Retombées économiques

À Paris, le revenu médian collecté par les bailleurs est bien moins important (2300 euros), mais les retombées, elles, sont colossales. L'impact économique d'Airbnb dans la capitale, son deuxième marché dans le monde, est estimé à 1,7 milliard d'euros. Ce poids s’explique par l’engouement des Français pour la plateforme, qui revendique 8,3 millions de voyageurs en 2016, contre 4,7 millions l’année précédente.

Selon le géant américain, cet outil "informatif et ludique permettra aux habitants de découvrir le potentiel touristique, parfois insoupçonné, de leur commune, et les revenus annuels type qu’ils pourraient dégager en devenant hôte à leur tour". De leur côté, les municipalités pourront "mieux suivre le développement de l’activité touristique via Airbnb sur leur commune, et son impact positif sur l’attractivité de leur commune ou le pouvoir d’achat de leurs administrés".

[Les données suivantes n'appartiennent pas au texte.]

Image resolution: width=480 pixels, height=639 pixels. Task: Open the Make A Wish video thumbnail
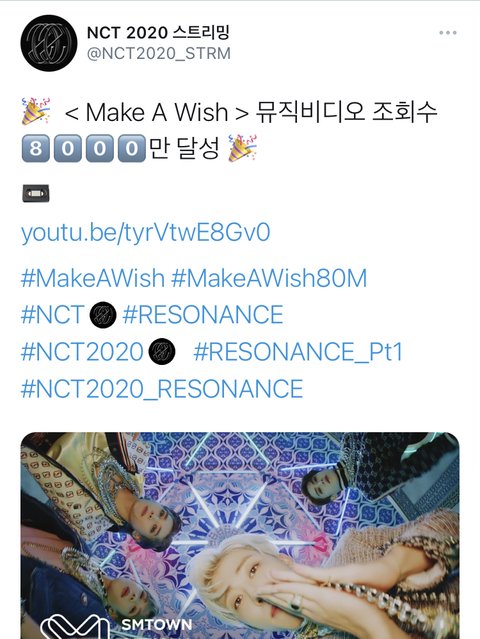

Opération transparence ou coup de communication pour démystifier le phénomène Airbnb? "Je suis convaincu que par la transparence, on arrive à avoir des discussions plus constructives", a déclaré ce mardi Emmanuel Marill, directeur d'Airbnb France, sur l'antenne de BFM Business. "Nous voulons montrer qu'on est présent dans 20.000 communes en France, que Airbnb n'est pas un phénomène parisien (...) mais une plateforme qui est aujourd'hui partout en France et qui participe à la dispersion du tourisme", a souligné le dirigeant.

Une chose est sûre, Airbnb semble faire le dos rond à l'heure où le ton monte avec la mairie de Paris, qui demande un décret pour sanctionner les plateformes qui ne respectent pas la loi.